A Minecraft journal, III: into the deep

Since the last changes I wrote about, the world has continued to shift in ways that are subtle enough to be difficult to summarize, yet persistent enough that they slowly reconfigure how I move through familiar spaces. Nothing arrived as a single dramatic turning point. Instead, the changes accumulated through repetition, extended time underground, and a steady willingness to stay in places that reward patience more than speed.
This article includes high-resolution images, which can significantly increase page load time and data usage.
I have now looted two Ancient Cities.

Sleeping quarters, cats and parrot
Both expeditions were defined less by courage than by arithmetic. I moved cautiously, advancing a few blocks at a time, keeping mental track of sensor ranges, mapping escape routes through habit rather than documentation, and counting shrieks with the kind of focus normally reserved for fragile machinery.
For a while, that approach held.
Then it didn’t.
The Warden killed me once more, not because I panicked or rushed, but because I miscounted. I assumed I still had one margin of error remaining. I did not. Ancient Cities do not punish recklessness as much as they punish incorrect assumptions. They allow patience, but only if patience is paired with precise accounting.

Special treehouse
I returned afterward and finished clearing both sites.
Between those two cities, and the long hours spent following skulk growth outward through adjacent cave systems, my Diamond count has passed seven hundred. The number does not produce excitement so much as a sense of sufficiency. I do not feel wealthy. I feel provisioned.
During this time, I set myself a private challenge: reaching level one hundred.
There was no practical justification for it. From an efficiency standpoint, it makes little sense. Experience beyond a certain point yields diminishing returns, and storing it as levels rather than as enchanted gear is not optimal. Still, the number lingered in my mind as something to inhabit for a while, if only to see what the climb felt like.

More precious
Most of those levels came from Skulk.
With a Mending-enchanted Hoe in hand, I worked through deep dark caverns, breaking growth after growth, watching experience orbs drift toward me in slow, steady currents. The task is repetitive, almost meditative, and eventually becomes less about progression than about rhythm.
When I reached level one hundred, nothing changed.
There was no sense of arrival.
Only the quiet satisfaction of having decided something mattered, and then deciding it no longer needed to.

Trial Chamber
Not long after, I located my first Trial Chamber.
It sits inconveniently close to home, wedged between two Ancient Cities, as if the terrain generator had developed a sense of humor.
The chamber itself did not yield anything transformative. The loot was modest, but cumulative. I left with Breeze Rods, a substantial number of Slimeballs, and more potions than I am likely to use in the near future.

The Tree of Life
The Slimeballs made me think about frogs.
I have not encountered any yet.
If I do, I would like to bring back Tadpoles and add them to the Turtle pond, letting another small ecosystem take root in the courtyard. It feels like the kind of project that fits this world: unnecessary, quiet, and slowly realized.
I also found a Guster Banner Pattern and turned it into a banner, which now hangs on the wall beside the Thing Banner and the Snout Banner.
They do not form a set. They do not tell a coherent story. They simply coexist, and in that coexistence they begin to function as a record of movement rather than a display of achievement.
My collection of animals has shifted as well.
I now have three Cats, that accumulated through circumstance. Their sounds irritate me, but their usefulness outweighs the annoyance, and I have accepted that contradiction.
In contrast, I still have only one Wolf.
Across all my travel, I have seen exactly one. I brought it home.
I would like to someday find a White Wolf, though I hold that desire loosely. It is a preference, not a plan.

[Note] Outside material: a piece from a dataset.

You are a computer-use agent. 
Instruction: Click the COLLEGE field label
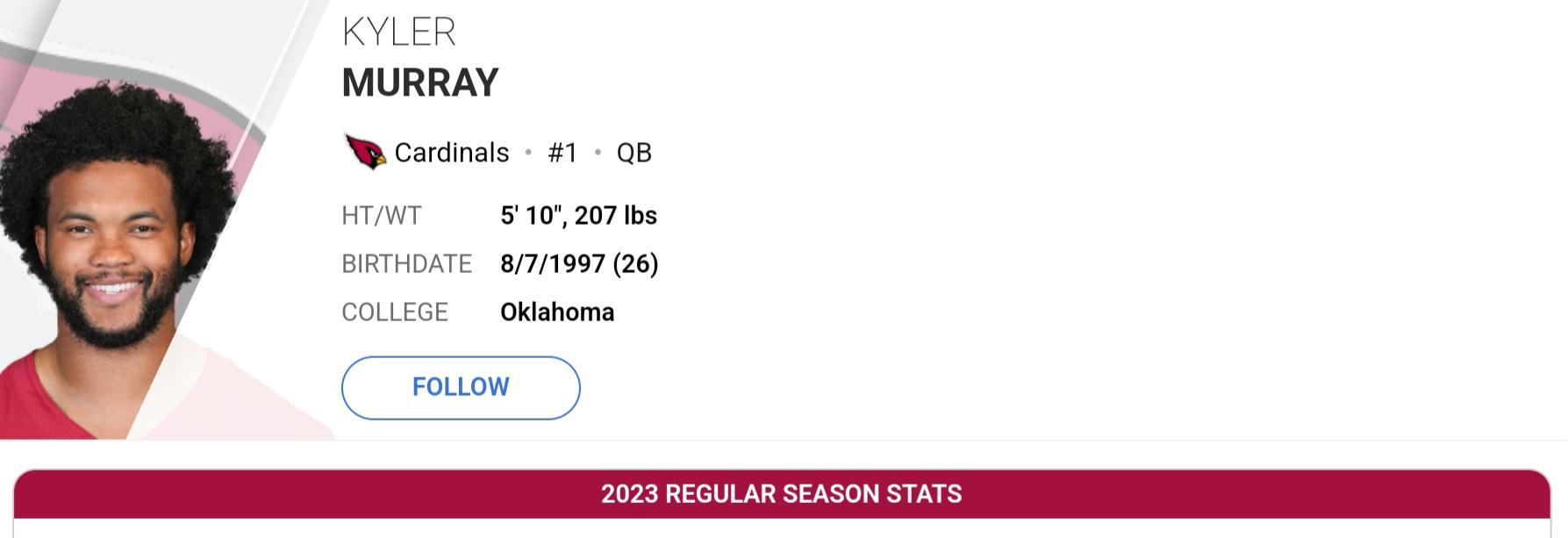coord(395,312)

The view and a Happy Ghast
At some point, I dismantled the Axolotl pool.
Maintaining two separate water pools in the courtyard never felt right, even if it was mechanically justified. Axolotl kill fish. They also kill baby turtles. There is no stable way to merge those systems.
So I chose to let the Axolotl go. I carried them out in Water Buckets and released them into nearby rivers and ponds.
It did not feel like loss.
It felt like correction.
The Turtle and Salmon pond remains, and the courtyard feels calmer for it.

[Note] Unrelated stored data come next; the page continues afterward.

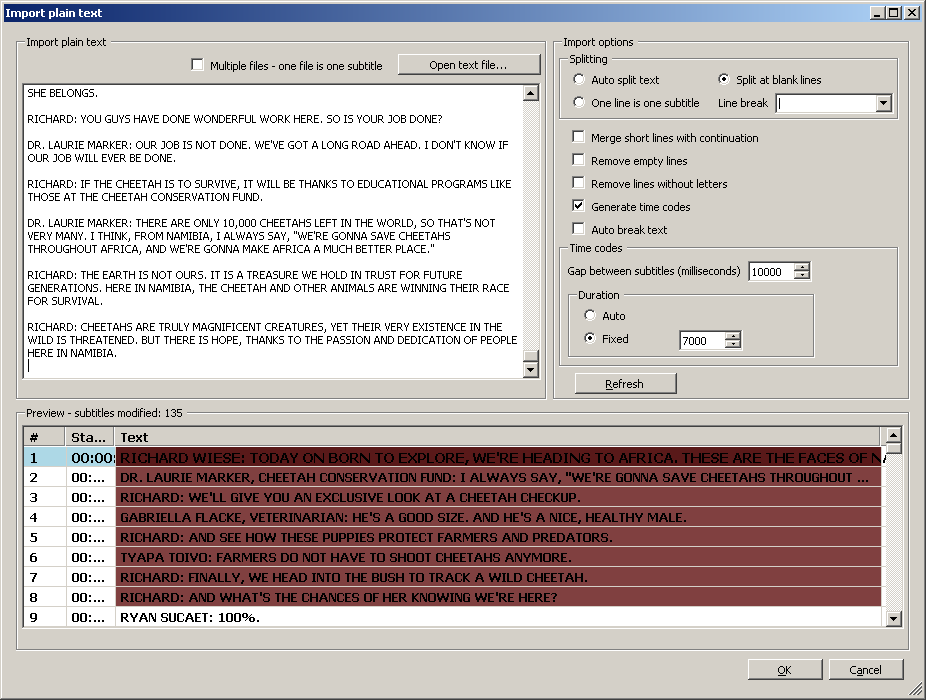926x700 pixels.
Task: Click the Open text file button
Action: (x=468, y=64)
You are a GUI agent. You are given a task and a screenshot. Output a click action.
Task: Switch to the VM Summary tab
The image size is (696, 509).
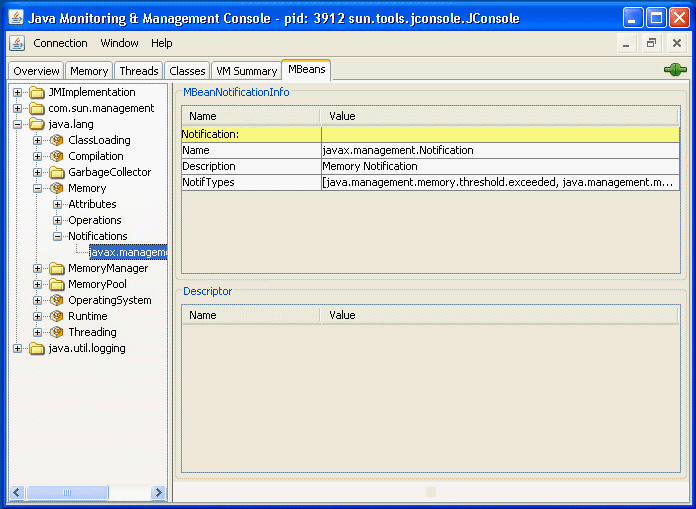(246, 71)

The Lush Cave beneath my residence
I also added a small room high up inside the tree structure that supports my residence, accessible by a simple ladder and deliberately left empty, without furniture, storage, or assigned function. I climb up there sometimes and look out through the leaves, and I do not feel any urgency to decide what the space should become, which may be the most significant change of all.
I am not working toward an ending, nor optimizing toward completion. What I am doing, instead, is accumulating familiarity: two Ancient Cities cleared, one Trial Chamber mapped, over seven hundred diamonds stored, level one hundred reached and now slowly descending as it is spent; a wall of strange banners, three Cats I tolerate, one Wolf I value, a pond that survived redesign, and a room that exists simply because I wanted to see if it could.
None of this feels like victory. It feels like settlement. And that remains enough to keep me here.